A. Supreme Court Decision 87Nu438 delivered on February 23, 1988 (Gong1988, 611)

Plaintiff-Appellant

Jeonju Co., Ltd., Ltd., Counsel for the defendant-appellant

Defendant-Appellee

Korea

Judgment of the lower court

Seoul Civil District Court Decision 92Na3624 delivered on April 16, 1992

Text

The appeal is dismissed.

The costs of appeal are assessed against the plaintiff.

Reasons

We examine the grounds of appeal.

(1) Article 51(1) of the Framework Act on National Taxes provides that when a taxpayer has overpaid or erroneously paid national taxes, additional dues, or expenses for disposition on default, or there is a tax refund to be refunded under the tax-related Acts, such overpaid or erroneously paid amount, overpaid or refundable amount shall be refunded immediately.

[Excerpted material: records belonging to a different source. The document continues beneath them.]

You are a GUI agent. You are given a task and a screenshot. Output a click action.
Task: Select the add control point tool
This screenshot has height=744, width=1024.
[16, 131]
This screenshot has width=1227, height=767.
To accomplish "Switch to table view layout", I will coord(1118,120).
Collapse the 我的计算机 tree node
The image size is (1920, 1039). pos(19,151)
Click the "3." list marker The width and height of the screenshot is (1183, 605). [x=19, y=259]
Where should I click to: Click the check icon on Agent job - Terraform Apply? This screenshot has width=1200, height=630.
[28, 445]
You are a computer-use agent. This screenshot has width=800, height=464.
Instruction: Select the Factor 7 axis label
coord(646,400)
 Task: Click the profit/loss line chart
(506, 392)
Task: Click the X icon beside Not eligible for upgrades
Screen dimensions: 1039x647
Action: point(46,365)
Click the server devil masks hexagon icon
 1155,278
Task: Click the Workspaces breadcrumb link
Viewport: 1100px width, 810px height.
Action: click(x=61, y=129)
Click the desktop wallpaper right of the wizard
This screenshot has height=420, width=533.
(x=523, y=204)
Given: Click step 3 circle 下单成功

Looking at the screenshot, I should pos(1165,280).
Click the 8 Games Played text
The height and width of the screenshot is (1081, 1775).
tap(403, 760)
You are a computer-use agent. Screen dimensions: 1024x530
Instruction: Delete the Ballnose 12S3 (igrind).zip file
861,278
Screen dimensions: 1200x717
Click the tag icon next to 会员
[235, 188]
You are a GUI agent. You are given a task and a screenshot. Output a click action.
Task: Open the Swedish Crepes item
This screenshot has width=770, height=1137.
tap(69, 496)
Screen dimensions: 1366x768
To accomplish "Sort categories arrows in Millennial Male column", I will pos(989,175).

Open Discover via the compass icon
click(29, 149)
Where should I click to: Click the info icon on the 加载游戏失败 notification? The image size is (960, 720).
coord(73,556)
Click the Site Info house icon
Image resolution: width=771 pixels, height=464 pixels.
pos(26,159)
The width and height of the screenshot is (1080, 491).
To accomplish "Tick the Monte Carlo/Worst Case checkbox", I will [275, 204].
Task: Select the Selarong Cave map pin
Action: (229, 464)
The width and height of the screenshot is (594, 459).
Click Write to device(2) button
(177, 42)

Of these, the tax refund system that is to be refunded under the tax-related Acts is deemed to be fair in the structure of each tax-related Act in order to contribute to a balanced industrial development, or in a case where it is deemed appropriate to refund national taxes in consideration of policy consideration for contributing to a balanced industrial development, it is specifically acknowledged upon a tax-related request, and thus, it is only possible to refund a tax if there is a provision in the relevant Act, and the principal tax shall not be deemed to have been refunded, even if there are no grounds

(2) According to the provisions of the Act on Special Cases Concerning the Refund of Customs Duties, etc. Levied on Raw Materials for Export, when the alcoholic beverages are offered for export, the liquor tax paid at the time of import on the raw materials for export of the goods (export goods or the raw materials required to manufacture and process them) shall be refunded. Since there is no provision regarding the refund of education tax, which is the additional tax of the above liquor tax, there is no provision regarding the refund of the above liquor tax, the refund of education tax under the above Act cannot be recognized, and the education tax shall not be refunded so long as the liquor tax is refunded on the ground that the education tax is imposed in addition to the liquor tax, in light of the above legal principles. Therefore,

(3) Article 14(3) of the former Education Tax Act (amended by Act No. 4279 of Dec. 31, 190) provides that the provisions of Article 27-2 of the Liquor Tax Act shall apply mutatis mutandis to a refund of education tax imposed on the pertinent tax in the case of refunding the liquor tax. In full view of the provisions of Articles 27-2(3) and 28(1)1 of the Liquor Tax Act and Article 32(1)1 of the Enforcement Decree of the Liquor Tax Act based on delegation thereof, only the amount paid as education tax imposed on the liquor tax on the relevant raw material alcoholic beverages shall be subject to refund only when the liquor manufactured in Korea is shipped out to a foreign country and is settled in foreign currency or goods.

However, since the plaintiff imported foreign finished products for domestic purposes and re-exported them as they are, the amount of education tax of this case paid as the additional tax at the time of import of the above alcoholic beverages shall not be refundable. The judgment below is just and there is no error in the misapprehension of legal principles as to the refund of education tax as otherwise alleged in the plaintiff's theory.

In addition, the tax base of education tax cannot be considered to be extinguished by the refund of liquor tax. The arguments are without merit.

Therefore, the appeal is dismissed and the costs of appeal are assessed against the losing party. It is so decided as per Disposition by the assent of all participating Justices.